Man is the measure of all things.  But measurements must be appropriate.  The Moon is 384,403 km away, center to center, even though we do not travel from the center to the center.  Knowing that in millimeters does not give you much more information. 
Stars that have been touched by our
television signals
Anthropocene means “Man recent”.  It violates the rules of nomenclature and is gendered.  Why not call this the Gynocene?  The word “people” ultimately comes from a doubling for intensity of the first syllable of “poloi” which means “many.”  (Pepper is another example: achoo!)   Linguists who theorize a common source for all Afro-Asiatic languages use the word “Nostratic” ultimately from the Latin nos for “we” and, so, “nostras” for we-folks, countrymen, natives, etc.  Homo-words carry too many other meanings.

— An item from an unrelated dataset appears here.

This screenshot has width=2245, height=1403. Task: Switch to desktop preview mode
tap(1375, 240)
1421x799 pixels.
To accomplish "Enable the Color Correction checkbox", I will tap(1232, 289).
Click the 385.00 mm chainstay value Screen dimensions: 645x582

We have enough problems with homo erectus.  Civilization may be sine qua non of who we are.  It is not clear when, measured by paleontology, we became rational and self-aware, versus just being smarter apes.  And those may be two different events.  The recent discovery of cave paintings  in Indonesia that are 40,000 years old and similar to equally old works in Europe suggests much, but answers little. 

We have been radiating electromagnetic signals into space since 1840.  Voyager 2 has been on an “interstellar mission” since 1990.  Even though the sun will expand and burn the planet, some of our descendants may witness that.  And, just as we know Paleozoic millimeter-sized plants from their fossils, they too, may have evidence of our having been here now.